- WHAT TO WORK ON: Give the data again exactly as written, skipping any pictures.

Pixel coordinate grounding data
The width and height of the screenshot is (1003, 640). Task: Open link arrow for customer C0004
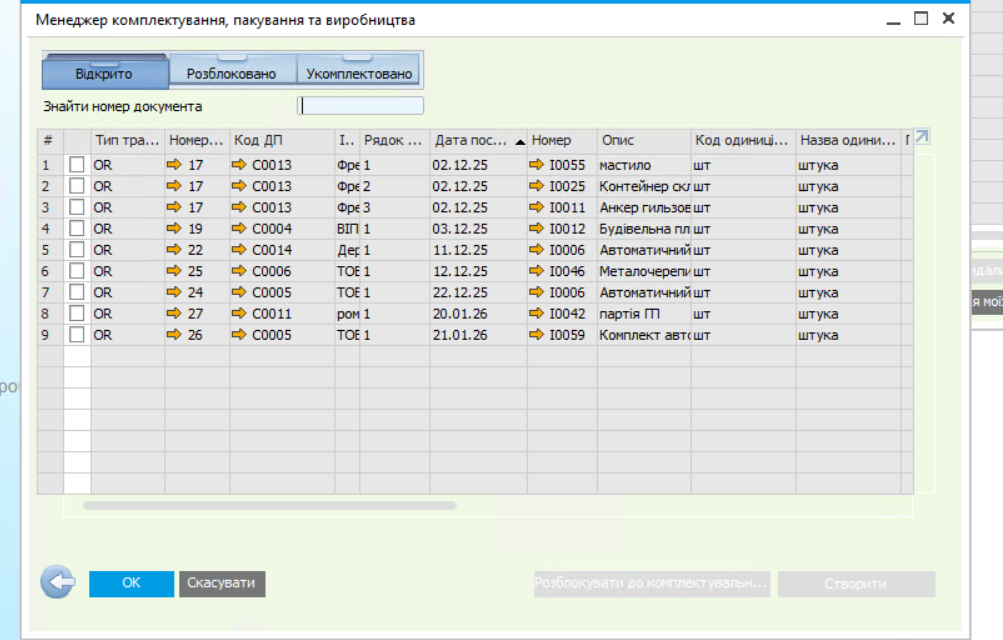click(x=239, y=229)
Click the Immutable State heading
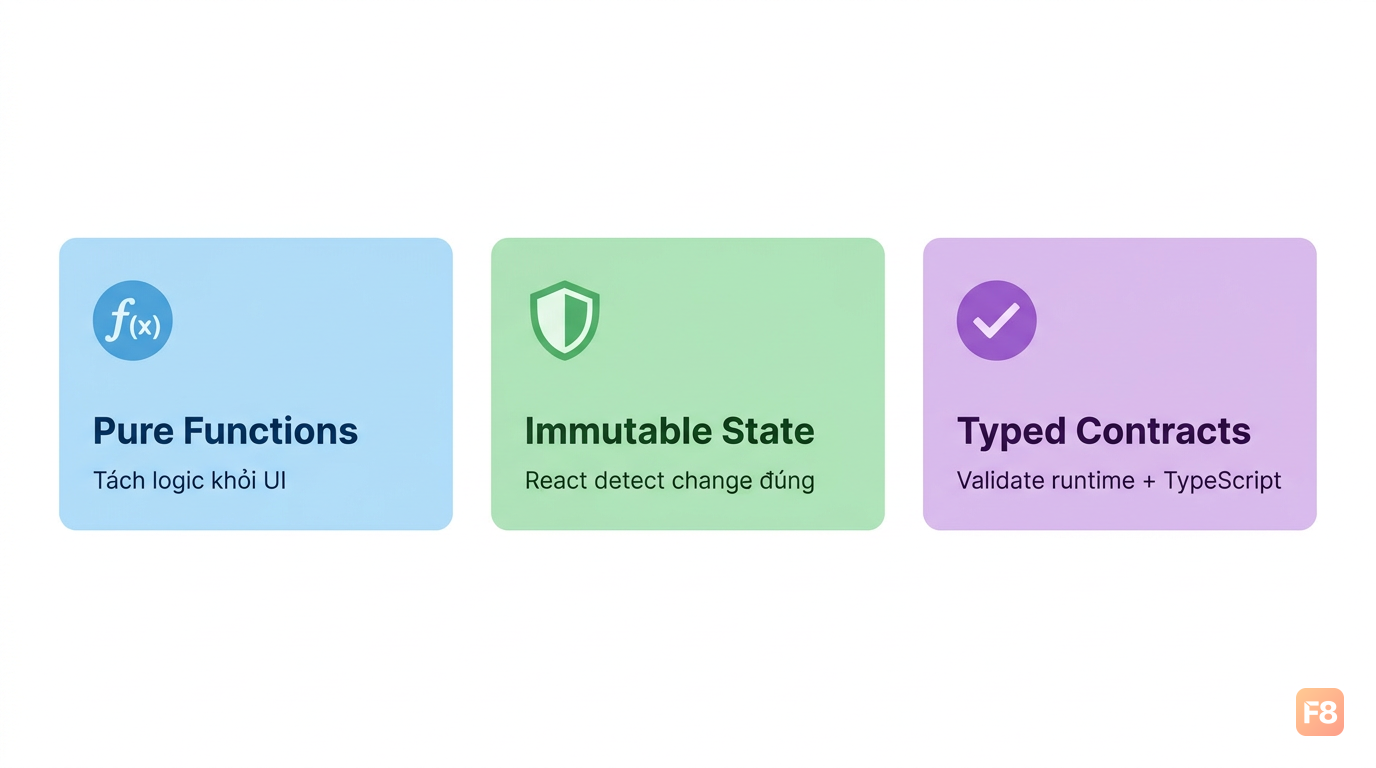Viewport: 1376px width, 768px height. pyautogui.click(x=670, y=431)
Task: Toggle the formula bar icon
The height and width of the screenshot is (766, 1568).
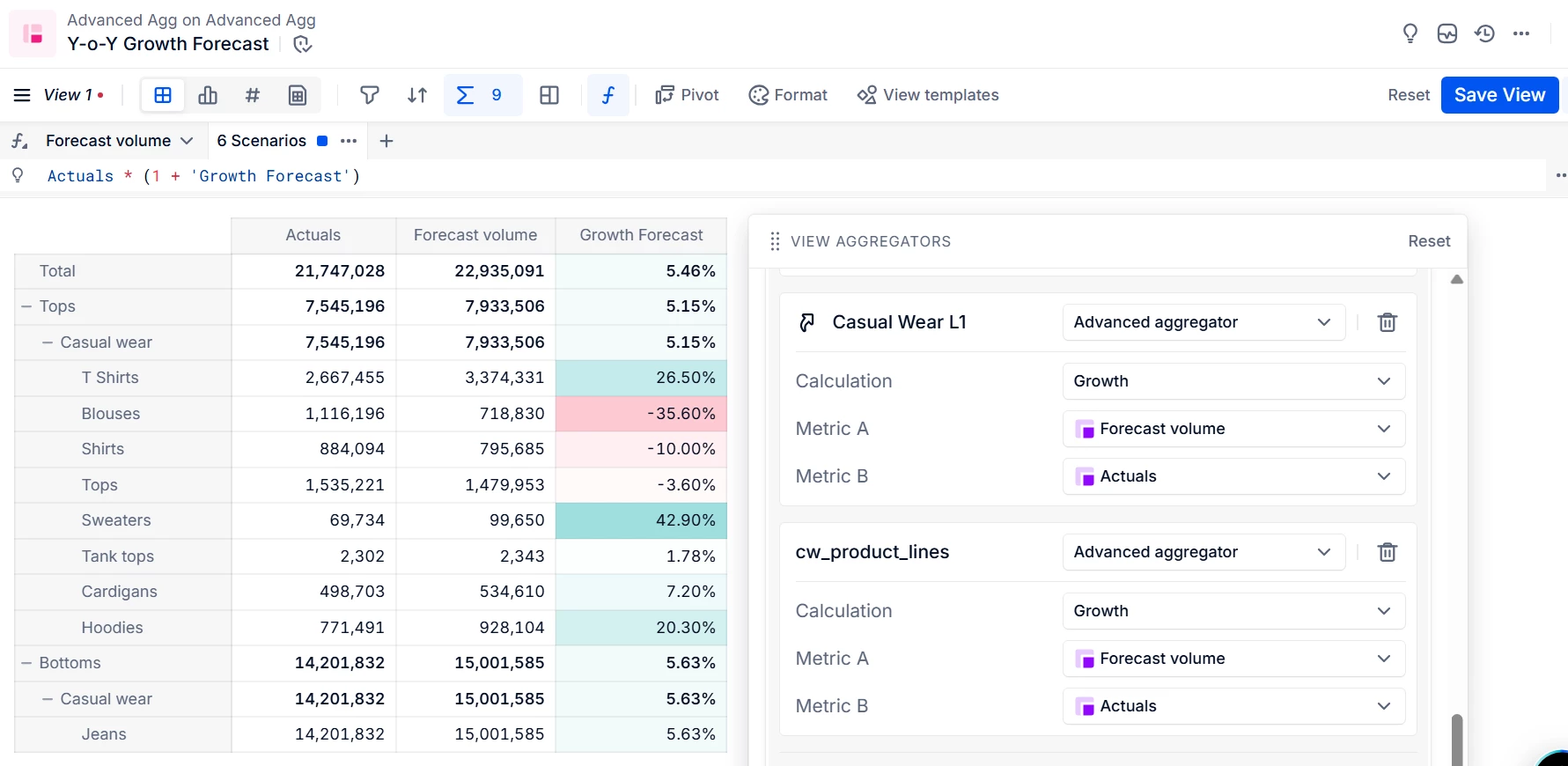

- ANSWER SECTION:
The width and height of the screenshot is (1003, 640). Task: Open link arrow for customer C0004
click(x=239, y=229)
Click the Immutable State heading
Viewport: 1376px width, 768px height. pyautogui.click(x=670, y=431)
Task: Toggle the formula bar icon
The height and width of the screenshot is (766, 1568).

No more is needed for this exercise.